Die Schöne aus dem Morgenland

Tulpen zählen zu den beliebtesten Frühlingsboten. Wer nicht zuwarten mag, holt sich den Frühlingsgruß frühzeitig als Schnittblumenstrauß ins Haus.

Die Bezeichnung Tulpe (Tulipa) soll dem persischen Wort Dulbend für Turban entstammen, da sie im Mittelalter von den Türken mit einem Turban verglichen wurde. Der Name der Wildform, sylvestris, bedeutet im Wald wachsend.

Die wild wachsende Tulpe war schon in alter Zeit das Symbol für Liebeserklärungen. Sie wurde von vielen Dichtern beschrieben und von Malern abgebildet. Im Mittelalter erlebte die Pflanze aus der Familie der Liliengewächse in der Türkei ihren Höhepunkt. Sultan Selim II soll 1574 rund 50.000 Tulpenzwiebeln bestellt haben, im 16. Jahrhundert gab es bereits mehr als 1300 verschiedene Formen.

Die erste Tulpe Mitteleuropas blühte am Wiener Hof. Der kaiserliche Diplomat Ghislain de Busbecq, ein Belgier, hatte 1544 Zwiebeln der Pflanze nach Wien geschickt. Von da verbreitete sich die Tulpe nach England und eroberte Holland, wo sie für Furore sorgte. In den Jahren 1637-1643 kam es zu einer richtigen Tulpenmanie. Alle, die Geld hatten, wollten Tulpen besitzen, es wurden horrende Summen bezahlt, etwa für die Sorte "Semper Augustus" 13.000 Gulden. Die Blume wurde zum Spekulationsobjekt, auch Betrügereien um die Tulpenzwiebeln waren plötzlich an der Tagesordnung, bis nach einem Börsenkrach dem Treiben per Gesetz ein Ende gemacht wurde.

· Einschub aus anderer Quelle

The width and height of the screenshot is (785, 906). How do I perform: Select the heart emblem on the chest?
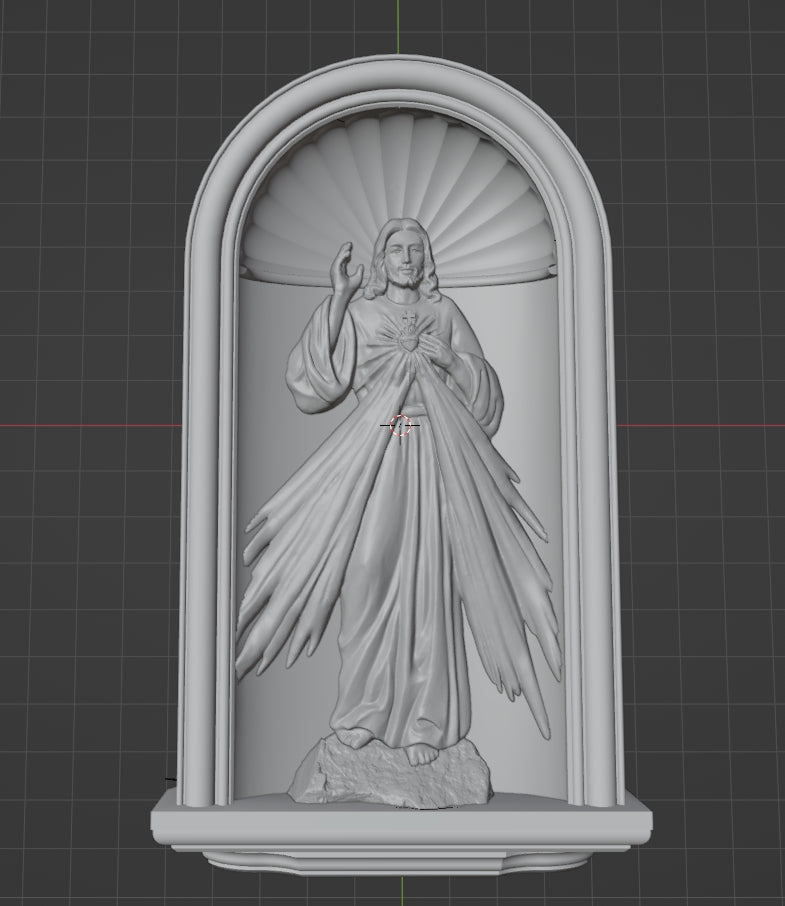tap(409, 343)
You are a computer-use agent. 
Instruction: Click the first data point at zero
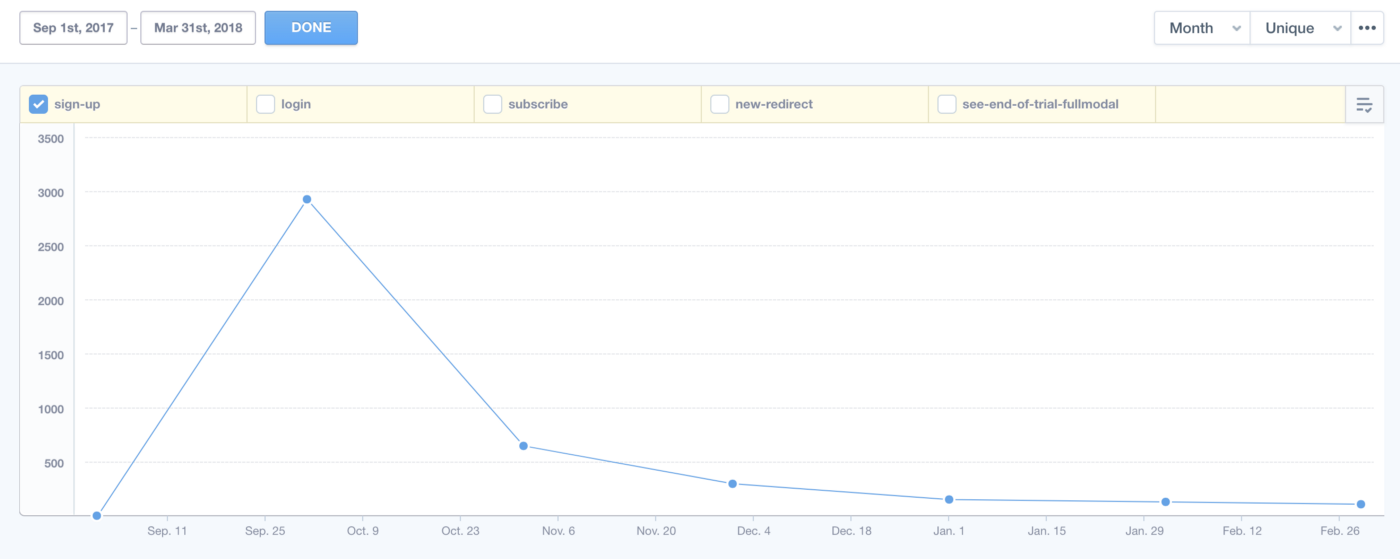coord(97,515)
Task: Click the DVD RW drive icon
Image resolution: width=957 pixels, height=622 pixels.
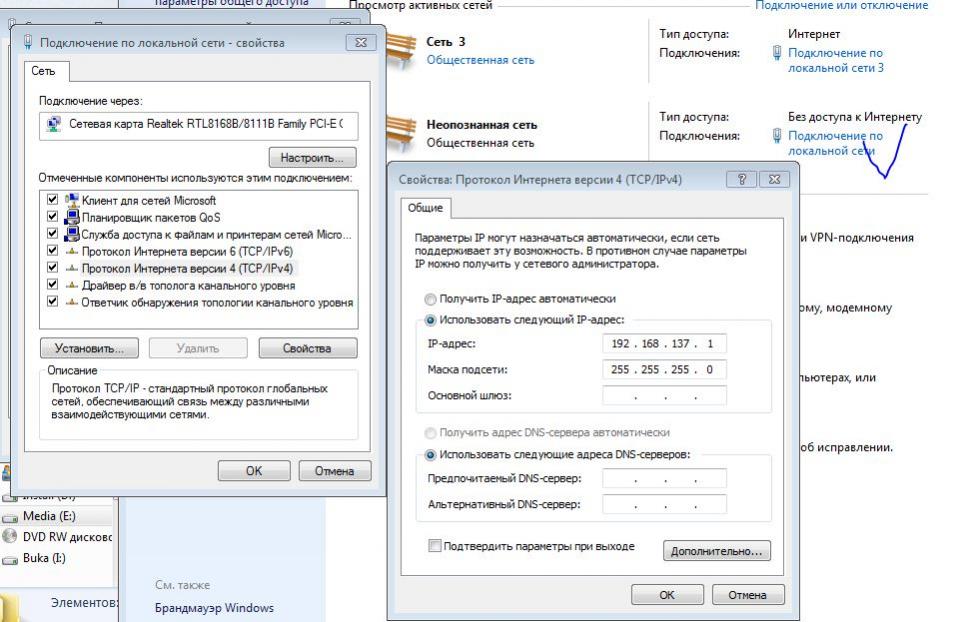Action: (x=9, y=536)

Heute kosten Tulpen keine Häuser mehr, dafür gibt es sie in allen Farben. Holland steht in der Zucht der Tulpenzwiebeln an erster Stelle. Mehr als 80 Prozent der Welt-Tulpenproduktion stammt aus den Niederlanden. Hier werden mehr als 1200 Sorten kultiviert, jedoch nehmen die 40 häufigsten gut die Hälfte der Anbauflächen ein.